Sunday, October 21, 2007

Meanwhile:

I'm studying for a calculus exam (because), which until the start of this semester is not something I've done for literally a decade. Leaving aside the fact that I can refer to anything as something I "haven't done for a decade," which freaks me out, I have a more immediate problem:

Conceptually, I'm having no problems, which on some level is reassuring. What's troubling is that I keep dropping signs (as in, positive/negative) as I work through the algebra, which inevitably leads to wrong answers, especially after several rounds of differentiation. In my paranoid mind, this repeated missing of signs must be a sign of something bigger in my life. I don't know what to do.

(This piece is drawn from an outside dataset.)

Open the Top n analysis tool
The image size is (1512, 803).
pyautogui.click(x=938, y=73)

I've got a post in mind relating three recent bicycle exploits of mine which I've been meaning to write for a few days now. Soon as this calc test is over, I'm on it. And if you're wondering, I'm not telling you this, I'm telling me this, as though typing these sentences will keep me on track or something. Unlikely.

3 Comments:

Blogger Marco said...

Nah, it's not a sign of anything except that humans are prone to minor mistakes. This is why sign errors are usually marked as -1 points in sane math courses -- because even if you messed up the sign, you can still understand the principle. Is it a multiple choice sort of thing?

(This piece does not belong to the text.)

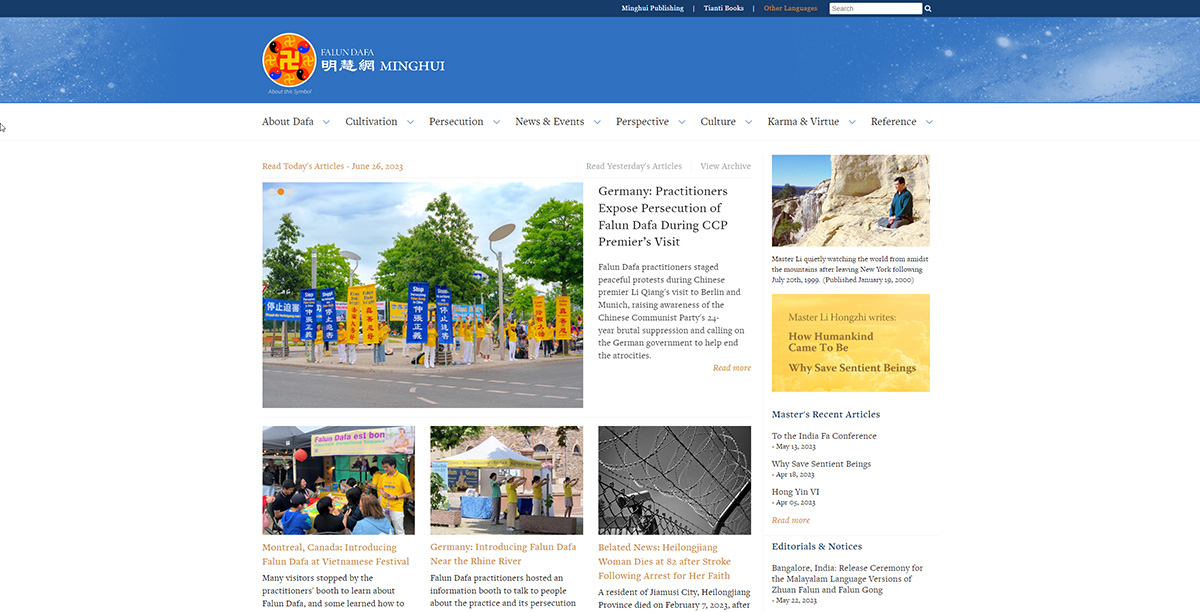
Task: Click Read more under Germany article
Action: point(731,368)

Of course, this is also why validation and verification is such an important thing. Nobody wants NASA making any sign errors, for instance.

October 22, 2007 at 2:22 AM  
Blogger JDS said...

Not multiple choice, but very forgivingly scored.

It's funny you should mention NASA: I haven't looked this up yet, but the Prof., going on about how he's bad at remembering to convert units, mentioned that apparently on some recent Mars mission, someone did in fact make the billion dollar mistake of forgetting to convert units somewhere along the line. Now, this sounds like the kinda thing where like 25 people would be checking someone's work, so it's hard to believe it actually happened. But you never know.

October 22, 2007 at 7:06 AM  
Blogger JDS said...

Of course I have to seat myself next to the dude w/ the tic for the exam. Now my heart goes out to the dude with the tic for all of eternity, EXCEPT for the 1 hour during which I'm seated next to him in the exam; the whole time I'm trying to remember derivatives of trig functions, his head is turning in circles and his shoulders are shrugging erratically. Not that it's his fault that I didn't study trig derivatives enough.